[Tutor] REPL format

Steven D'Aprano steve at pearwood.info
Sun Apr 26 10:38:39 CEST 2015


On Sat, Apr 25, 2015 at 05:38:58PM -0700, Danny Yoo wrote:
> On Sat, Apr 25, 2015 at 4:38 PM, Jim Mooney <cybervigilante at gmail.com> wrote:
> > I'm curious why, when I read and decode a binary file from the net in one
> > fell swoop, the REPL prints it between parentheses, line by line but with
> > no commas, like a defective tuple.
> 
> 
> The REPL is trying to be nice here.  What you're seeing is a
> representation that's using a little-known Python syntactic feature:
> string literals can be spread across lines.  See:
> 
>     https://docs.python.org/2/reference/lexical_analysis.html#string-literal-concatenation
> 
> At the program's parse time, the Python compiler will join adjacent
> string literals automatically.

It's not specifically across lines. Any two adjacent string literals 
will be concatenated, even if they have different string delimiters:

    '"You can' "'t do that!" '" he said.'

is arguable somewhat nicer than either of these alternatives:

    '"You can\'t do that!" he said.'
    "\"You can't do that!\" he said."


(Well, to be completely honest, I don't that *any* of the solutions to 
the problem of using both sorts of quotation marks in the same string is 
nice, but its good to have options.)

Where automatic concatenation of string literals really comes into 
its own is when you have a long template string or error message, for 
example, which won't fit on a single line:

    message = "Doh, a deer, a female deer; Ray, a drop of golden sun; 
Me, a name I call myself; Far, a long long way to run; So, a needle 
pulling thread; La, a note to follow So; Tea, a drink with jam and 
bread."


We could use a triple quoted string:

    message = """Doh, a deer, a female deer;
                 Ray, a drop of golden sun;
                 Me, a name I call myself;
                 Far, a long long way to run;
                 So, a needle pulling thread;
                 La, a note to follow So;
                 Tea, a drink with jam and bread."""

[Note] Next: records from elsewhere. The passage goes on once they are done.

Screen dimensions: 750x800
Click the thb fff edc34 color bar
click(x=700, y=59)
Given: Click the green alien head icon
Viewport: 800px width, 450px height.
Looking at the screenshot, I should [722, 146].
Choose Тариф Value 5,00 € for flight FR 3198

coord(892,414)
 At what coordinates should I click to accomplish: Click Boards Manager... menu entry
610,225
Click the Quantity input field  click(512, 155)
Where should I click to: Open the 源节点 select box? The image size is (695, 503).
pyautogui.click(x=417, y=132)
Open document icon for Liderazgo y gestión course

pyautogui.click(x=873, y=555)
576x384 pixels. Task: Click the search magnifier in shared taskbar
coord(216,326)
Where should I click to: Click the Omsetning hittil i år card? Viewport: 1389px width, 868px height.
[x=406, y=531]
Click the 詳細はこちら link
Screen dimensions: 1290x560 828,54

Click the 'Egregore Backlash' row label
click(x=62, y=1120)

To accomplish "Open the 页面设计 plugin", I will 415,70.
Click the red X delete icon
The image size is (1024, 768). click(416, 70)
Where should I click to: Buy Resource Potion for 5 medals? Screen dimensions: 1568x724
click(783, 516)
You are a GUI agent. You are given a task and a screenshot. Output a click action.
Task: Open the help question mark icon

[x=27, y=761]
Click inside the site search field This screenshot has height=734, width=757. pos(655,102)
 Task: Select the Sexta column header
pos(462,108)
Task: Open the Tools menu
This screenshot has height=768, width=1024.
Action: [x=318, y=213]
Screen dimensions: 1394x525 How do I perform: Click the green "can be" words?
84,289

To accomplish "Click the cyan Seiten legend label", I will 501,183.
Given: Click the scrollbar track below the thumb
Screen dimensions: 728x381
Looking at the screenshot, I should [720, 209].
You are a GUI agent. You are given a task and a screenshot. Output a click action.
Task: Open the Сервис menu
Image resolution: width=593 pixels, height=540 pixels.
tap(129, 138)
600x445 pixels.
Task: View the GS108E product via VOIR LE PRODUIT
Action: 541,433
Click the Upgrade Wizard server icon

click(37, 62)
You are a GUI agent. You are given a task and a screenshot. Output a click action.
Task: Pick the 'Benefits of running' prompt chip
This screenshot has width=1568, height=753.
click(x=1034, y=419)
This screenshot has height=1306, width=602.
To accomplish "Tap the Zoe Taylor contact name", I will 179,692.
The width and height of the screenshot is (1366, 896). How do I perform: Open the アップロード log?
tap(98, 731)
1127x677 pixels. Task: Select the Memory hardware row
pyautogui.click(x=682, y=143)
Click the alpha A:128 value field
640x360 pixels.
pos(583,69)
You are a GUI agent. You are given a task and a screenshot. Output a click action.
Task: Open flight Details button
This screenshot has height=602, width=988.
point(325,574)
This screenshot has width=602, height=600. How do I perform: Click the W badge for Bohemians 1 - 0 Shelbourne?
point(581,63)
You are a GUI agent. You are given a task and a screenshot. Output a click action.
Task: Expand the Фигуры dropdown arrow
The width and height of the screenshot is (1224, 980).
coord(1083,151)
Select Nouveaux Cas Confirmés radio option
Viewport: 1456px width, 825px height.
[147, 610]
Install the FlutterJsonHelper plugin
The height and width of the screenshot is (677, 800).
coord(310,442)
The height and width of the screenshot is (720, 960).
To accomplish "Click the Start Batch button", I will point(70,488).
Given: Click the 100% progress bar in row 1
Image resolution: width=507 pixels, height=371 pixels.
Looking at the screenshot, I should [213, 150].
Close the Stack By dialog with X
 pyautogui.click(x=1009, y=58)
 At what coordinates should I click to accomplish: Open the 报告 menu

But that not only includes line breaks, but the second line onwards is 
indented. We can break it up into substrings, and using a surrounding 
pair of round brackets to continue the expression over multiple lines, 
we can then use explicit concatenation:

    message = ("Doh, a deer, a female deer;" +
               " Ray, a drop of golden sun;" + 
               " Me, a name I call myself;" +
               " Far, a long long way to run;" +
               " So, a needle pulling thread;" +
               " La, a note to follow So;" +
               " Tea, a drink with jam and bread."
               )

but that has the disadvantage that the concatenation may be performed at 
runtime. (In fact, recent versions of CPython will do that at compile 
time, but it is not guaranteed by the language. Past versions did not; 
future versions may not, and other implementations like PyPy, 
IronPython, Jython and others may not either.)

To my mind, the least unpleasant version is this one, using implicit 
concatenation:

    message = (
        "Doh, a deer, a female deer; Ray, a drop of golden sun;"
        " Me, a name I call myself; Far, a long long way to run;"
        " So, a needle pulling thread; La, a note to follow So;"
        " Tea, a drink with jam and bread."
        )


> It's a cute-but-nasty trick that some other languages do, such as C++.
> 
> 
> I would strongly discourage not using it yourself in your own
> programs: it's the source of a very common mistake.  Here's an
> example:

I agree that this is a feature which can be abused and misused, but I 
disagree with Danny about avoiding it. I think that it works very well 
in the above example.

 
> So that's why I don't like this feature: makes it really hard to catch
> mistakes when one is passing string literals as arguments and forgets
> the comma.  Especially nasty when the function being called uses
> optional arguments.

I acknowledge that this scenario can and does happen in real life, but I 
don't think it is common. It only occurs when you have two consecutive 
arguments which are both string literals, and you forget the comma 
between them. How often does that happen? It cannot occur if one or more 
of the arguments are variables:

    greeting = "Hello "
    function(greeting "world!")  # Syntax error.